[PROBLEM TO WORK ON] Reply with nothing but how many lines in the entries below include "button".

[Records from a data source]
+++
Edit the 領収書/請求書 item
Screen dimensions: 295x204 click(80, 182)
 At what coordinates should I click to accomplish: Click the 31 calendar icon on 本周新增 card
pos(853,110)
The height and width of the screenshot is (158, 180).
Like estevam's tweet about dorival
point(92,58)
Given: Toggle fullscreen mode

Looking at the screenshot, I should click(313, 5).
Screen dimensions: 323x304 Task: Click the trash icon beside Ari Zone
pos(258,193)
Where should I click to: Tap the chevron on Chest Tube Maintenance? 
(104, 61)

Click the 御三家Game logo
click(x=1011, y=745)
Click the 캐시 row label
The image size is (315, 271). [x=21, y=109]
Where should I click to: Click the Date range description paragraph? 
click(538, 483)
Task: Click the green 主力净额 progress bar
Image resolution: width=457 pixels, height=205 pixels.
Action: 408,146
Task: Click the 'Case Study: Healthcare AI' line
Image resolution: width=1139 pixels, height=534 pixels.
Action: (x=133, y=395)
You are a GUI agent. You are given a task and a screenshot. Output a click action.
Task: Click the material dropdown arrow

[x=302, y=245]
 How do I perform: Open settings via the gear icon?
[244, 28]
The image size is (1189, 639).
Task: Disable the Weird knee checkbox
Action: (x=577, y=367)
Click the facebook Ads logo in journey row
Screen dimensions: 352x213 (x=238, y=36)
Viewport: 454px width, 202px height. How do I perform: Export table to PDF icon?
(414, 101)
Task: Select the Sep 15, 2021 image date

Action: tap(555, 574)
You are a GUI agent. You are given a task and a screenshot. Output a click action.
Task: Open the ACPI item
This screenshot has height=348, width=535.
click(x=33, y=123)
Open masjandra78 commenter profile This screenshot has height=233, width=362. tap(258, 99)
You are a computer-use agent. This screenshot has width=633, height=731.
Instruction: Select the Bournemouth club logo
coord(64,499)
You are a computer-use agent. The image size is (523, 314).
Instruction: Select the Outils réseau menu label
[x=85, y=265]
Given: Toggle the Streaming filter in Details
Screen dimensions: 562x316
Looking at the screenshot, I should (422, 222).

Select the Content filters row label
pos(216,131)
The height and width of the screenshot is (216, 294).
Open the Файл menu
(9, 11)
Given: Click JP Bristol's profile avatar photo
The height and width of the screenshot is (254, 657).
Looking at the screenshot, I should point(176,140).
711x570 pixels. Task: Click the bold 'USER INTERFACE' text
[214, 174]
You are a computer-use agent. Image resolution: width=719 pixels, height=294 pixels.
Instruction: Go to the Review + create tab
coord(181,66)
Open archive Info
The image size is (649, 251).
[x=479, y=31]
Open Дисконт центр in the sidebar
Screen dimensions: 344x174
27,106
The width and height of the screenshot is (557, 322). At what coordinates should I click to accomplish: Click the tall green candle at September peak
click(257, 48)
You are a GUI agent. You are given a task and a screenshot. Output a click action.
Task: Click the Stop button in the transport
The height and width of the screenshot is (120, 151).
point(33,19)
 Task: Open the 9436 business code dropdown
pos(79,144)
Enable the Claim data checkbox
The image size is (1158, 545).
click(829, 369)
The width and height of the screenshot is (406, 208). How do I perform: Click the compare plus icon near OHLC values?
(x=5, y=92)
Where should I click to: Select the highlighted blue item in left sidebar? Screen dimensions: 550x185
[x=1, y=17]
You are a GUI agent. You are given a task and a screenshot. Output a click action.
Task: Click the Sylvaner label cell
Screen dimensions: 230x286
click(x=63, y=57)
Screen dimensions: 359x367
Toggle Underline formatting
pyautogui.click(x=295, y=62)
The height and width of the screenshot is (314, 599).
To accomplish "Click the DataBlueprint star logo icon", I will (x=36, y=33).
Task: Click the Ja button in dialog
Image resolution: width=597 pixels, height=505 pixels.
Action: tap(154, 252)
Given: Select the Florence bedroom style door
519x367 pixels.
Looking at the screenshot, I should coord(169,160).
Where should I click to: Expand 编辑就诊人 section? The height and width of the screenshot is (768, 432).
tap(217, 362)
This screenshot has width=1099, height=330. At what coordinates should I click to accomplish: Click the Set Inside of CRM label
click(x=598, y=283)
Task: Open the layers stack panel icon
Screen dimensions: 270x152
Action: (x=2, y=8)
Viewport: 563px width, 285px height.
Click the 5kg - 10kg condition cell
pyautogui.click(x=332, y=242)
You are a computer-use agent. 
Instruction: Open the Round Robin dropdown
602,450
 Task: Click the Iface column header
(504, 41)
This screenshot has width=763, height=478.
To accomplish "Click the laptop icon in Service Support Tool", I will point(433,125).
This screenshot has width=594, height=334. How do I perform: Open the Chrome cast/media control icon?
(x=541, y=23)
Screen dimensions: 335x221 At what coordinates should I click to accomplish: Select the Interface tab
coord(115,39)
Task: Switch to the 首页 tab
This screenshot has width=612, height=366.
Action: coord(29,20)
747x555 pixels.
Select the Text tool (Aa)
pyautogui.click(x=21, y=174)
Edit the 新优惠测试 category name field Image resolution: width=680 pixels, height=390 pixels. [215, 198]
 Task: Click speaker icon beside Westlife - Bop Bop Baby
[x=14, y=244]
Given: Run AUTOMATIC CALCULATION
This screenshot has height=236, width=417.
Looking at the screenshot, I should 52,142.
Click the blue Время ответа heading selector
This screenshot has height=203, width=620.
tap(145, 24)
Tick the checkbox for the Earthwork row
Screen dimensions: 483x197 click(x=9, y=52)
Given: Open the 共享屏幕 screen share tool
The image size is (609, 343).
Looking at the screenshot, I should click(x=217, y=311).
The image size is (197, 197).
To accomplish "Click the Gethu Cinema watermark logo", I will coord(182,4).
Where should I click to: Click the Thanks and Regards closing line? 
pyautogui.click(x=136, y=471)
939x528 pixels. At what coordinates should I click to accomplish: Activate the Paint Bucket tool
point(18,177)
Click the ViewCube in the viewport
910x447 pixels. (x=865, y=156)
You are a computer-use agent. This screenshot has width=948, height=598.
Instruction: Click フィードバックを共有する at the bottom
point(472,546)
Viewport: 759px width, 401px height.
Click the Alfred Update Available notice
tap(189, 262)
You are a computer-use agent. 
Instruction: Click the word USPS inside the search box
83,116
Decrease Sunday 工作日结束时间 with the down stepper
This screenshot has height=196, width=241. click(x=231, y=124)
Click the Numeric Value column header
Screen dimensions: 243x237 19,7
+++
[WRITTEN SOLUTION] 2